Меня окрикнул высокий худощавый паренек, в круглых очках. Одет он был в старое пальто, чем отличался от меня, щеголявшего в шинели со споротыми погонами. «Длинный и тощий – это Димка». Фамилию тетушка не знала, но это сейчас и неважно.

Не хочу останавливаться на подробностях своего «внедрения» в редакцию газеты «Известия Череповецкого уездного Совета крестьянских, рабочих и красноармейских депутатов» – это не слишком-то интересно, да и времени займет слишком много. Поначалу было трудновато, а потом ничего, втянулся. И народ в редакции подобрался доброжелательный.

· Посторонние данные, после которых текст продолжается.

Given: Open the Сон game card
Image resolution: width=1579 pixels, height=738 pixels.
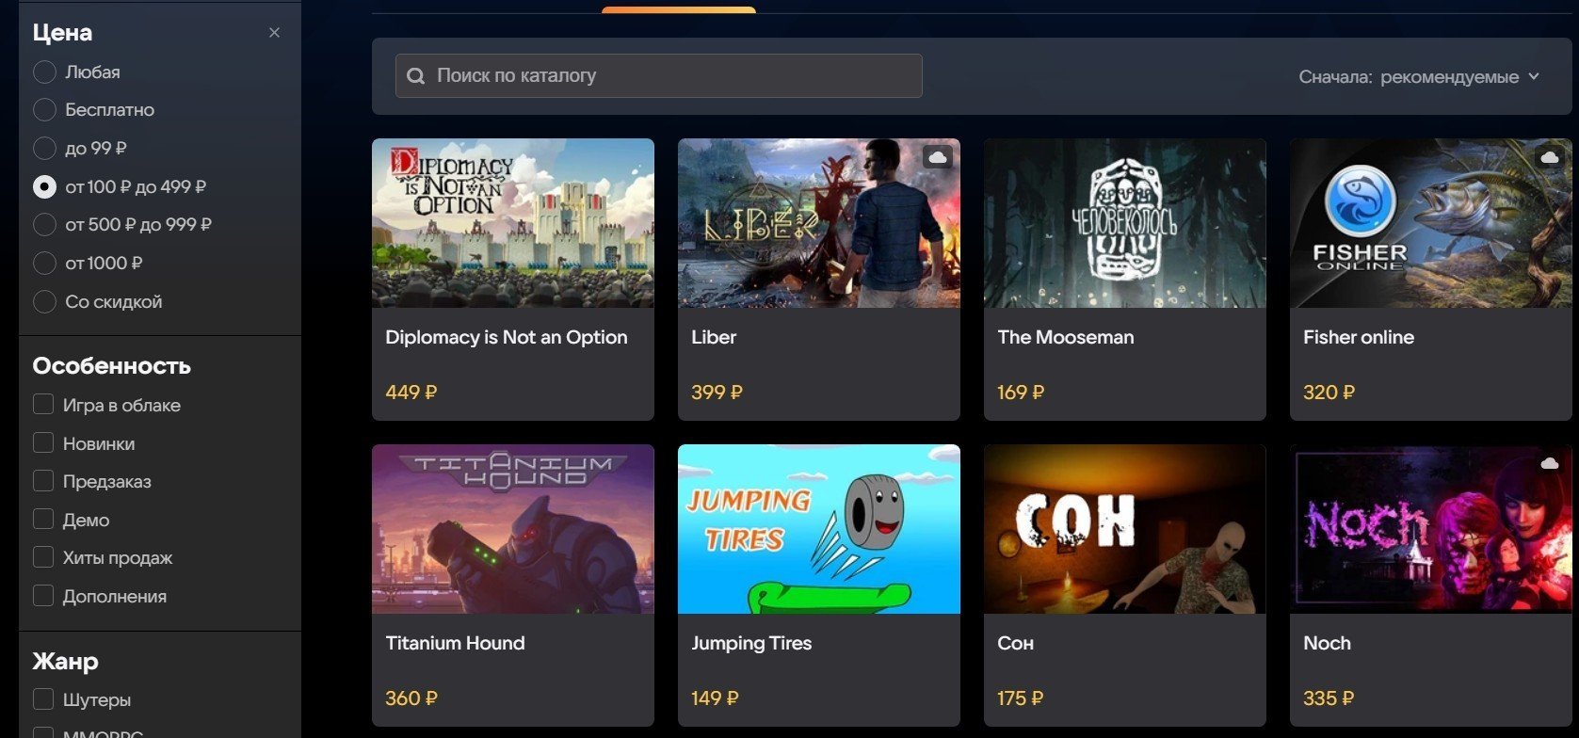Looking at the screenshot, I should pyautogui.click(x=1125, y=586).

Редакция была не очень-то многочисленной, всего четыре корреспондента. Кроме меня и уже упомянутого Димы, носившего, кстати, фамилию Папин, трудился еще и Боря Розов, совмещавший должность литературного обработчика всех поступавших писем. Нам троим было по двадцать лет, а вот четвертый, Павел Николаевич, был значительно старше. Мальчишки (это я про Димку с Борькой) иногда именовали его отцом Павлом, не в силу его возраста (а ему было под шестьдесят!), а потому что еще недавно Павел Николаевич был священником, служившим где-то на Малой Вишере. Уж отчего батюшка порвал с церковью, никто не спрашивал, но основной темой его статей и фельетонов была именно церковь! Уж в чем он только не упрекал священников – в разврате и пристрастии к вину, в мошенничестве и вымогательстве. Пожалуй, для полной картины не хватало педофилии и содомии, но до такого он не додумался.